TO DO :: Copy out the data below with "Generate PDF Quote" renamed to "Create PDF Quote" and all else unchanged. Leave the pictures out.

RECORDS SHOWN ::
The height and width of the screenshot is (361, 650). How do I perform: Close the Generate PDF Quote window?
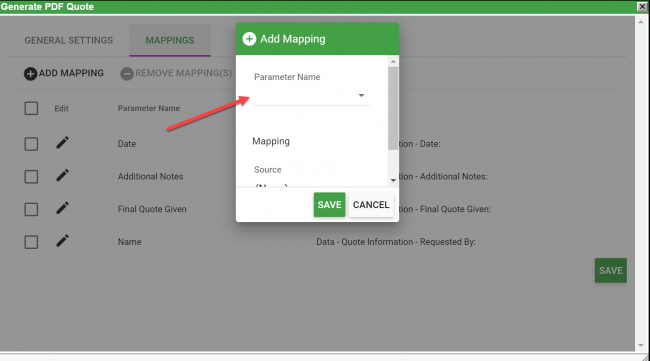click(642, 6)
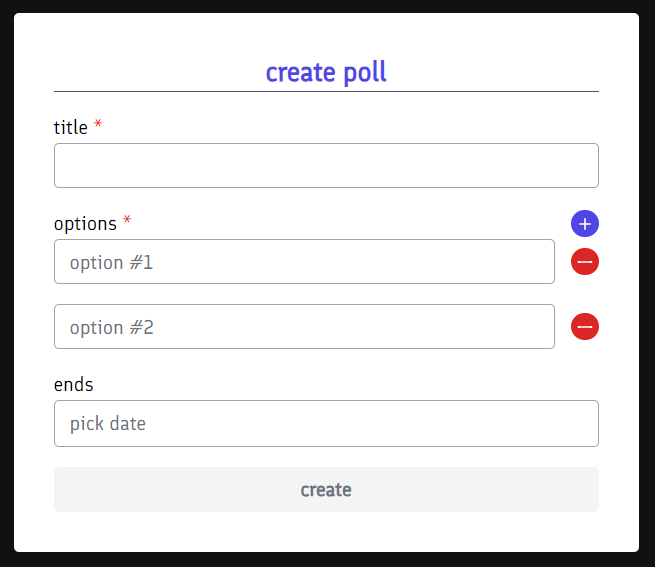Click blank white space below the create button
This screenshot has height=567, width=655.
click(x=326, y=532)
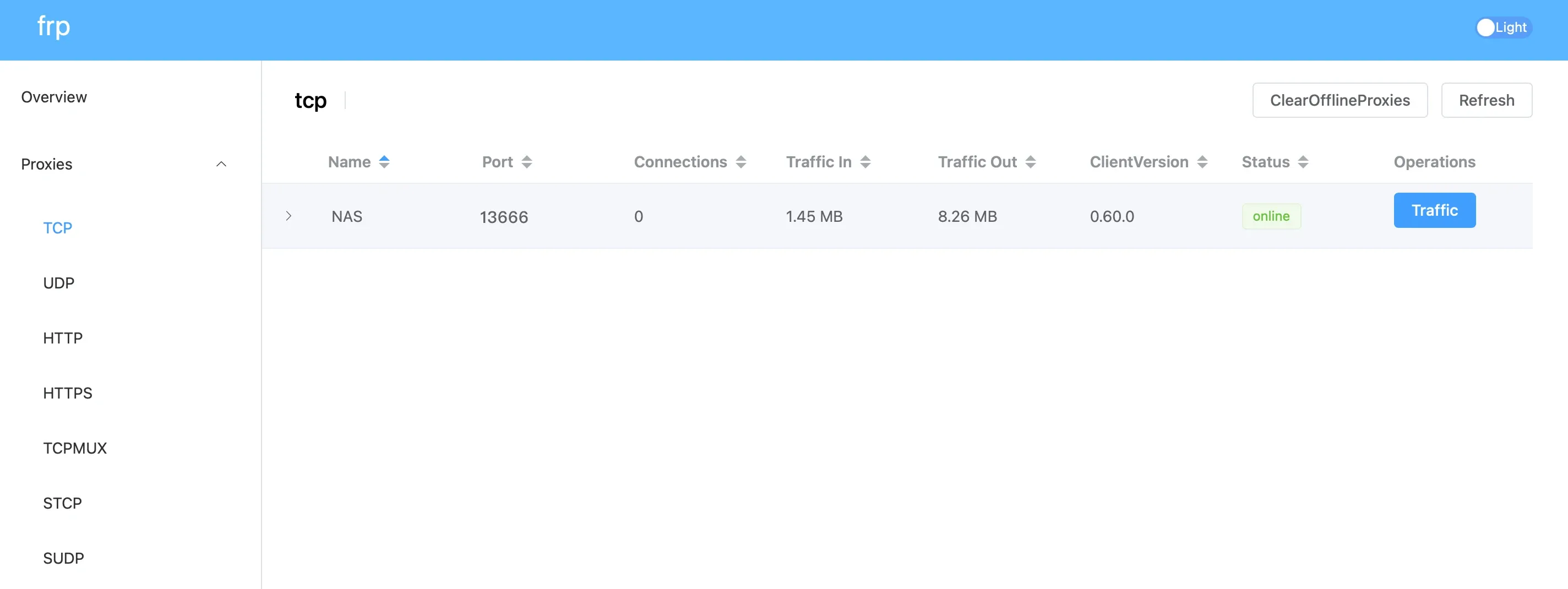This screenshot has height=589, width=1568.
Task: Sort by ClientVersion column arrows
Action: click(x=1201, y=162)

RESULT ::
The height and width of the screenshot is (361, 650). How do I perform: Close the Create PDF Quote window?
click(642, 6)
Click blank white space below the create button
This screenshot has height=567, width=655.
click(x=326, y=532)
This screenshot has height=589, width=1568.
Task: Sort by ClientVersion column arrows
Action: click(x=1201, y=162)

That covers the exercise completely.